The rapid movement forms a barrier, blocking the currents that bring warm water from the equator down the eastern coasts of the southern continents (and in one case the western coast). 

Without the ACC, these warmer waters would lap at the coast of Antarctica, making parts of the frozen continent relatively temperate. We know because it used to be that way. The formation of the ACC initiated the Oligocene Epoch, cooling the entire planet relative to the previous few hundreds of millions of years.

Now, PhD student Hanna Knahl at the Alfred Wegener Institute in Germany and her colleagues have presented evidence that the ACC’s formation was more complex than previously thought.

As long as Gondwana – the supercontinent that lasted for hundreds of millions of years until the early Jurassic – existed, the ACC could not exist. During that time, any current running around Antarctica would have slammed into the landmasses that later became South America and Australia, diverting it north.

It was only when the Drake Passage widened and deepened enough to let a lot of water through – and Tasmania took off after the rest of northbound Australia like a faithful dog – that the ACC became possible.

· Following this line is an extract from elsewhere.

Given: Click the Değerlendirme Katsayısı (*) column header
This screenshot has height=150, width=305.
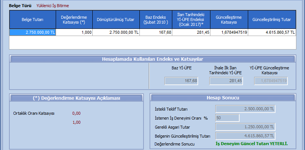Looking at the screenshot, I should point(74,19).
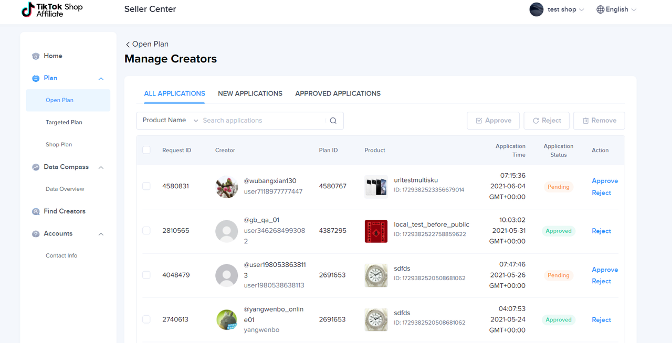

Since these events were revealed, decades ago, climatologists had assumed that once the gates were open, the ACC immediately came rushing through. However, Knahl and her colleagues looked at the timing of the continental movements and proxy markers that show when the ACC formed. They found the initial current wasn’t like the ACC we know today. 

“There were already indications that the wind in the Tasman Gateway played an important role in the formation of the ACC,” Knahl said in a statement. “Our simulations can clearly confirm this: Only when Australia had moved further away from Antarctica and the strong westerly winds blew directly through the Tasman Gateway, the current could fully develop.”

An initially weaker ACC wouldn’t be so surprising, but instead of a consistent current circling the globe, Knahl and her coauthors found the southern portions of the Atlantic and Indian Oceans had substantial currents once the Drake Passage reached half its current depth. Meanwhile, there was much less current in the southern part of the Pacific Ocean. This contradicts the expectation that the ACC is so strong because it has built up through endless looping.

The difference between the modern and early ACC is a product of the relationship between the straits the ACC could pass, the presence of an icesheet on eastern but not western Antarctica, and the location of wind belts.

Today it is driven by some of the planet’s most powerful winds, but the gales that flow from the Antarctic highlands down to the coast are also important. When only one side of the continent was covered in ice, the winds flowed differently, and even over the ocean they didn’t initially align with the space between continents.

Knahl is conducting the work to understand our future as well as our past. The ACC boosted the Southern Ocean’s absorption of carbon dioxide, so any modern changes could be very important.  

“In order to predict the possible future climate, it is necessary to look into the past with simulations and data to understand our Earth in warmer and more CO2-rich climate states than today.” Knahl said, adding: “But careful, the climate of the past can of course not be projected 1:1 onto the future. Our study shows that the circumpolar current in its ‘infancy’ influenced the climate very differently than today’s fully developed ACC does.”

Besides CO2-absorption, the ACC shaped the climate planet-wide, even the distant Northern Hemisphere. Because once warm water could no longer reach the Antarctic, ice built up year on year, rather than melting in summer at lower altitudes and latitudes. This ice reflected more sunlight, cooling the region and eventually the planet.

This was, however, only one factor in the significant cooling Earth underwent around 34 million years ago. The formation and erosion of the Himalayas, Andes, and other mountain ranges drew vast quantities of carbon dioxide out of the atmosphere around the same time.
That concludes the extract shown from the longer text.